▽

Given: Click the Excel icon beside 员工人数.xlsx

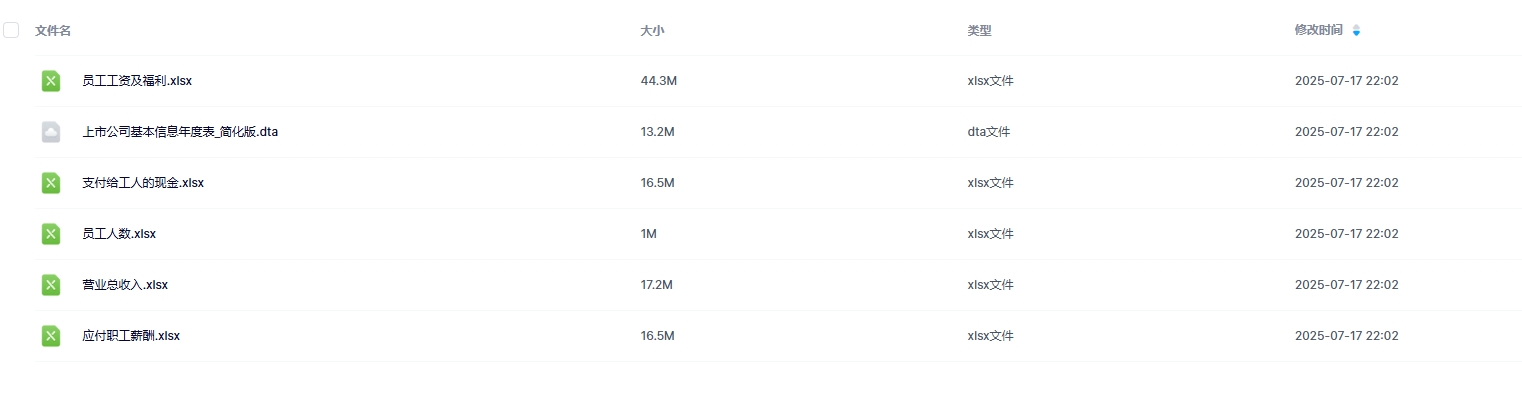Looking at the screenshot, I should tap(51, 234).
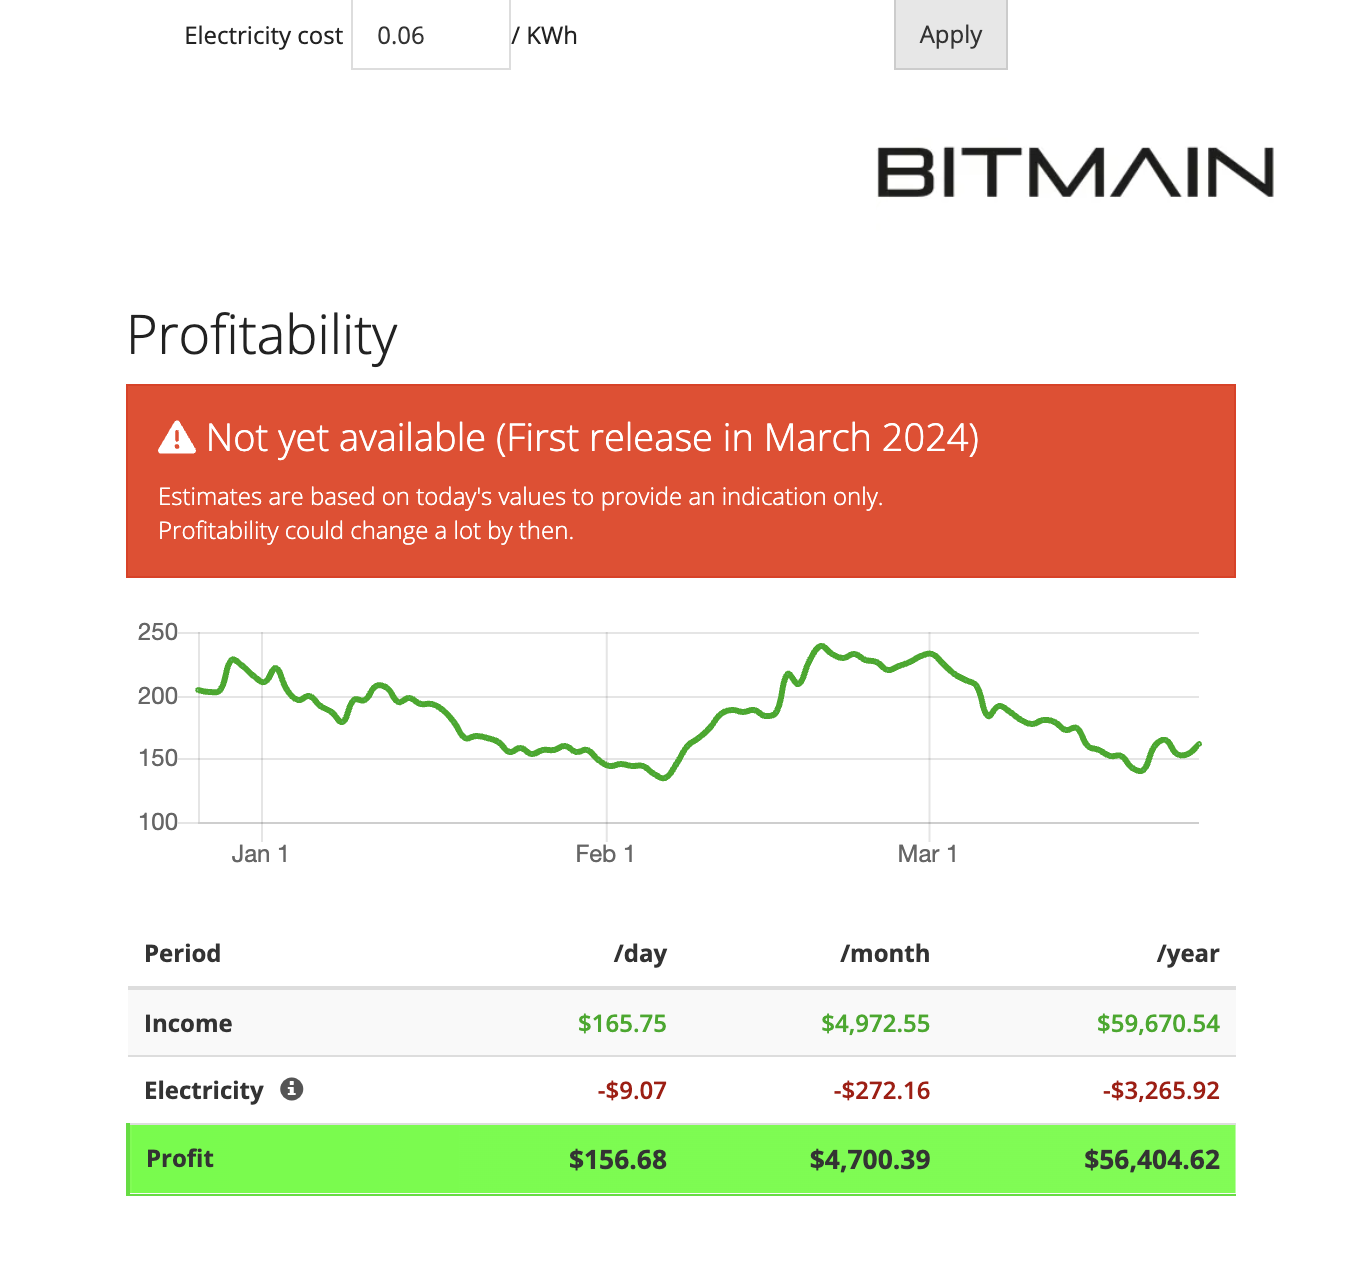Click the monthly income value $4,972.55
Image resolution: width=1370 pixels, height=1268 pixels.
pos(875,1024)
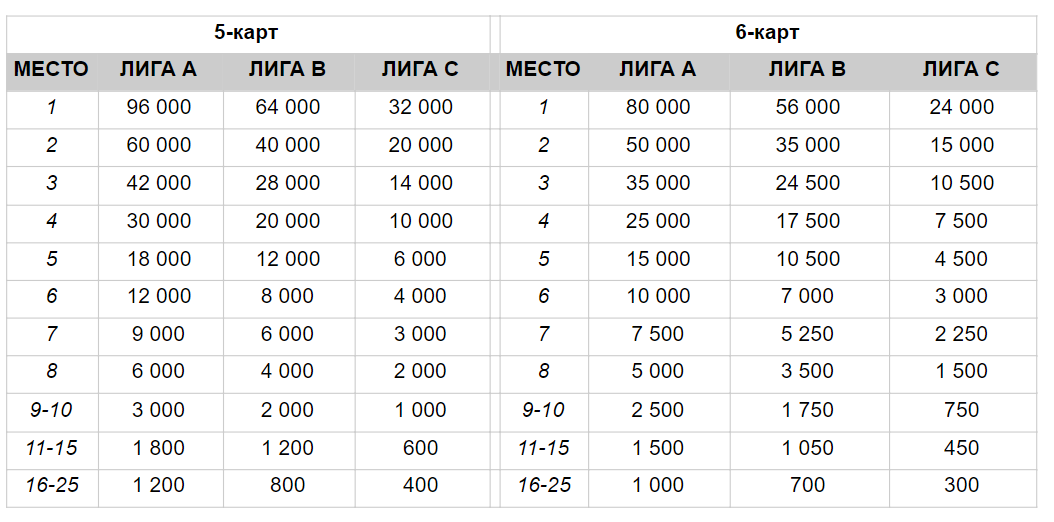Screen dimensions: 1054x522
Task: Click the ЛИГА B header under 5-карт
Action: coord(287,69)
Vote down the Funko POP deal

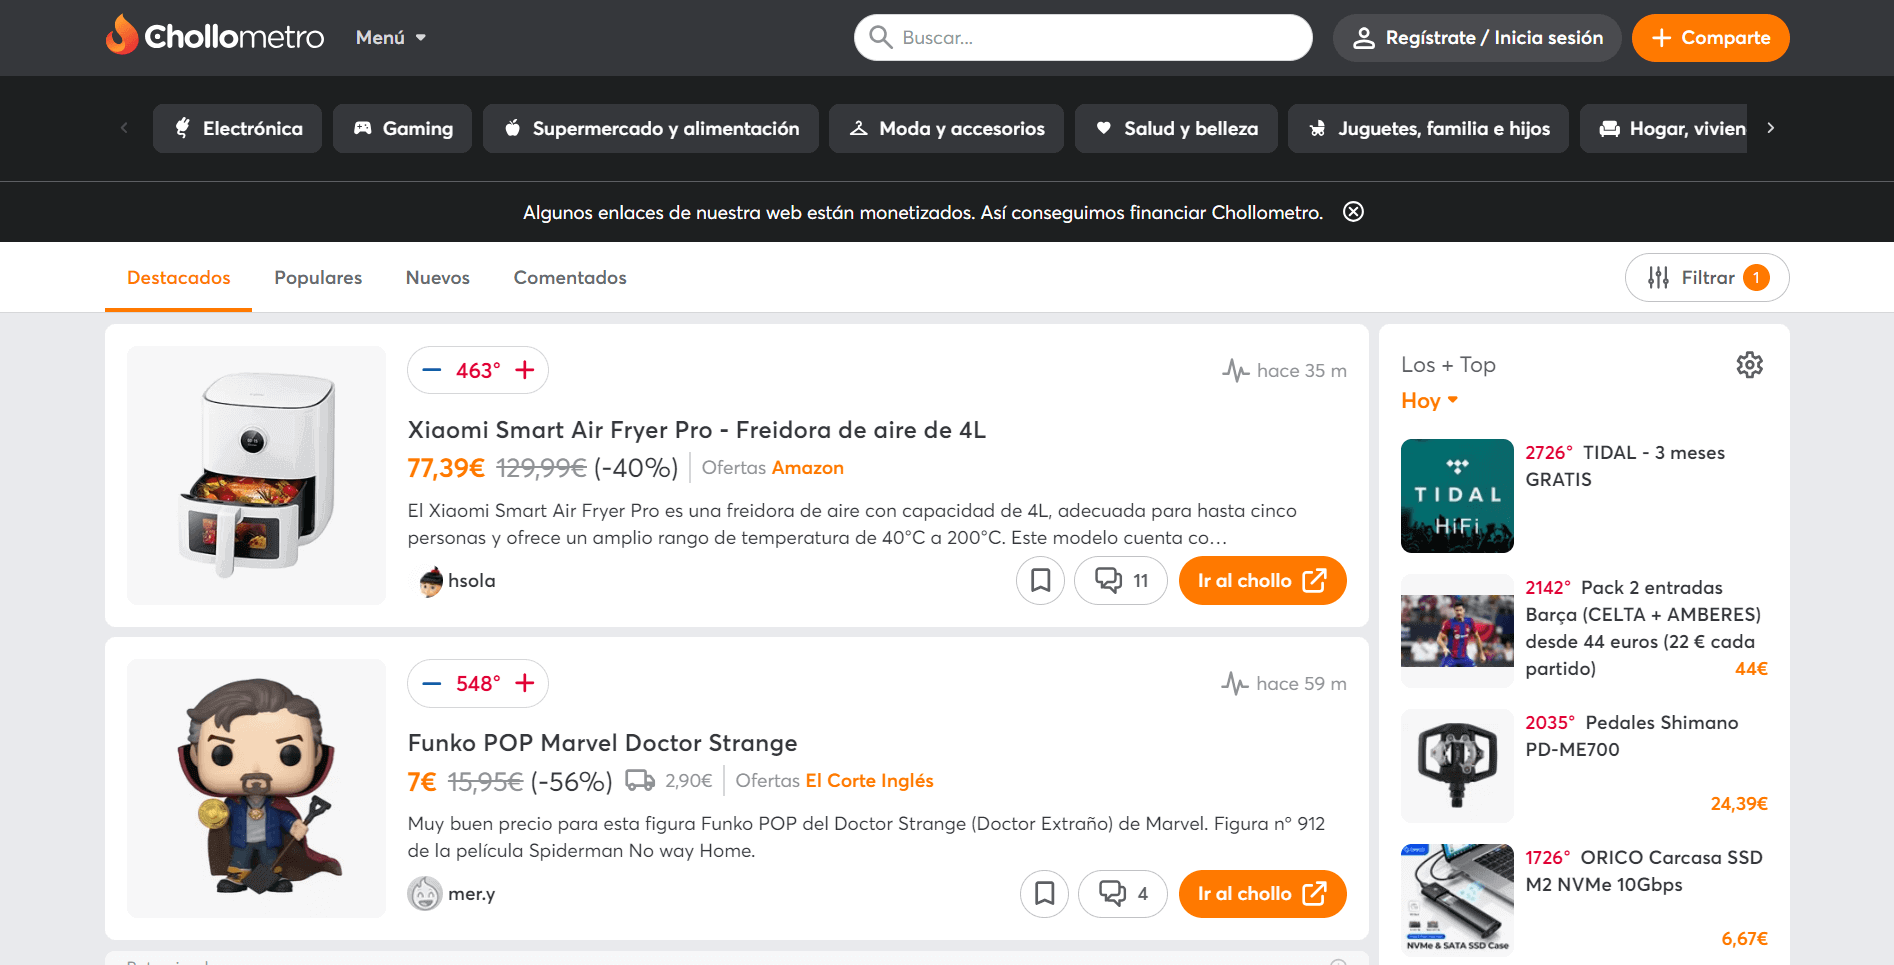click(x=431, y=684)
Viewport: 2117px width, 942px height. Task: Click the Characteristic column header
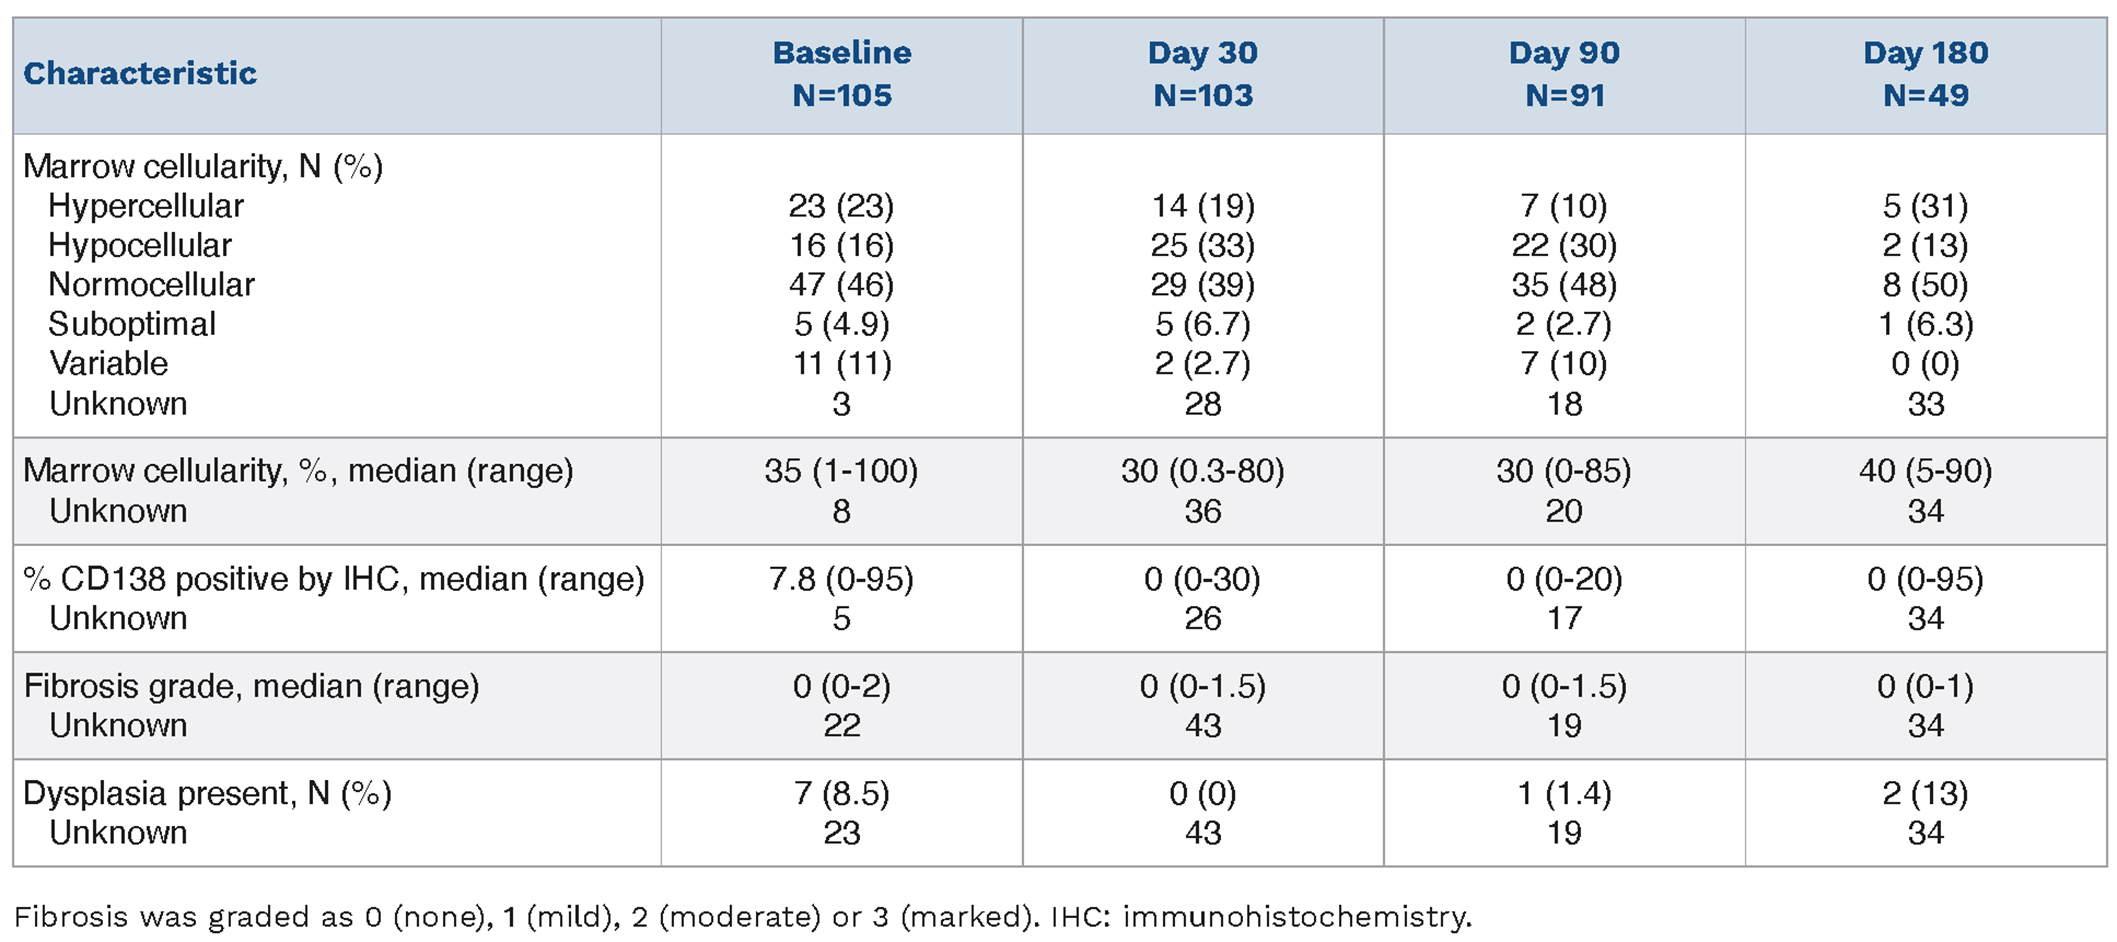140,74
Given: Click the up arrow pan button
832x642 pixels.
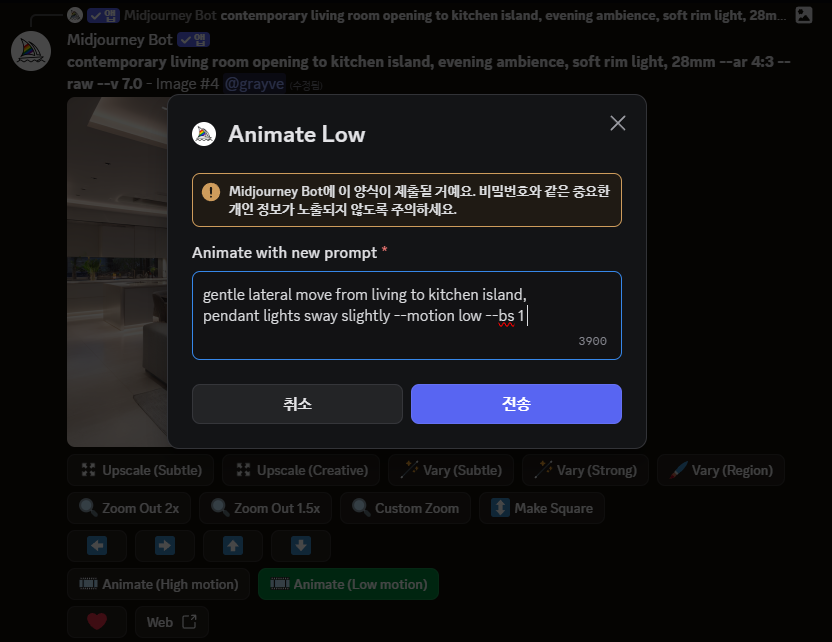Looking at the screenshot, I should coord(233,545).
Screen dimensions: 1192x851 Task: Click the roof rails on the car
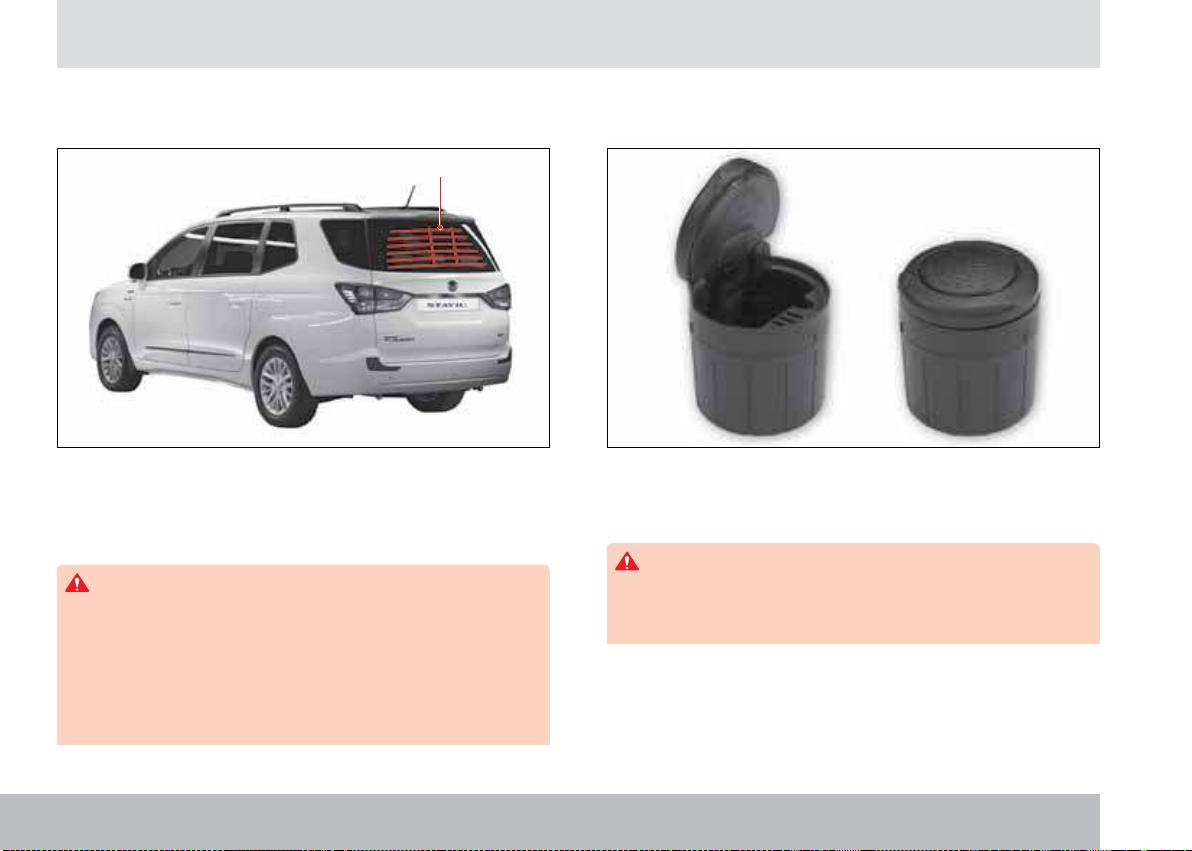(289, 208)
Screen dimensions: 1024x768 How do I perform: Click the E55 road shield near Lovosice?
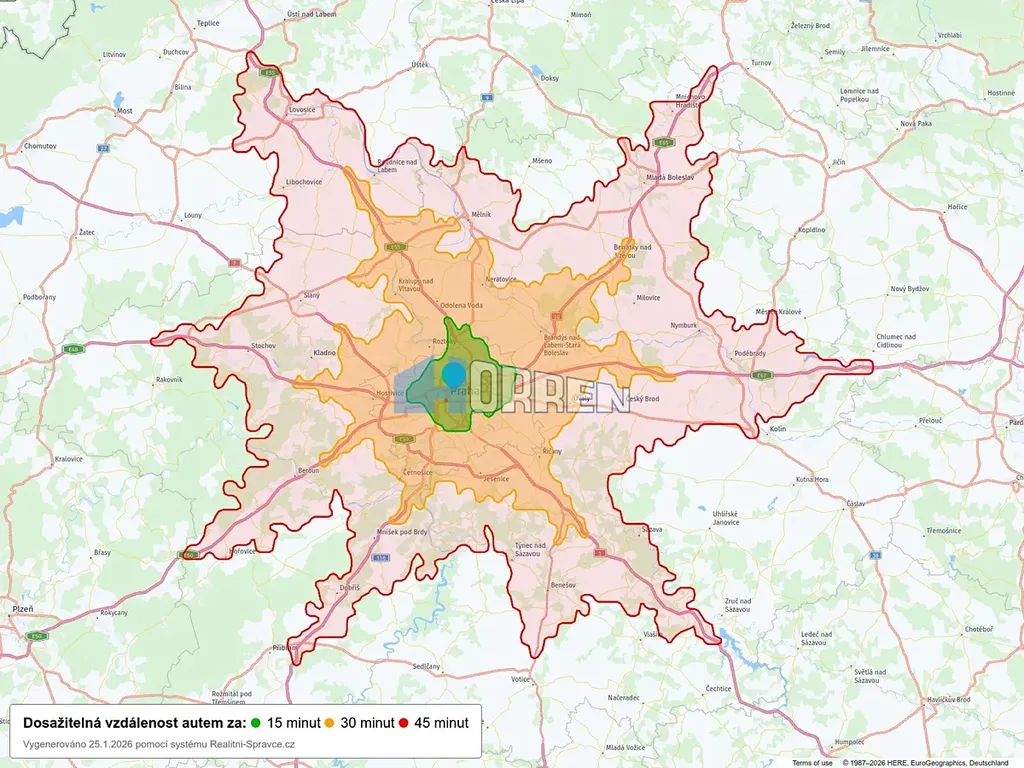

△

• **DIRECTION**
Reproduce the listing above with every "Given" swapped for "Instruction" and nothing else altered. Leave out the pictures.

• **FULL SOLUTION**
Instruction: Click the Excel icon beside 员工人数.xlsx

Looking at the screenshot, I should tap(51, 234).
Click the monthly income value $4,972.55
Image resolution: width=1370 pixels, height=1268 pixels.
pos(875,1024)
Screen dimensions: 1054x522
Task: Click the ЛИГА B header under 5-карт
Action: coord(287,69)
Vote down the Funko POP deal

click(x=431, y=684)
Viewport: 2117px width, 942px height. Task: Click the Characteristic column header
140,74
Instruction: Click the up arrow pan button
832x642 pixels.
Looking at the screenshot, I should coord(233,545).
Screen dimensions: 1192x851 Task: Click the roof rails on the car
(289, 208)
Screen dimensions: 1024x768 How do I perform: Click the E55 road shield near Lovosice?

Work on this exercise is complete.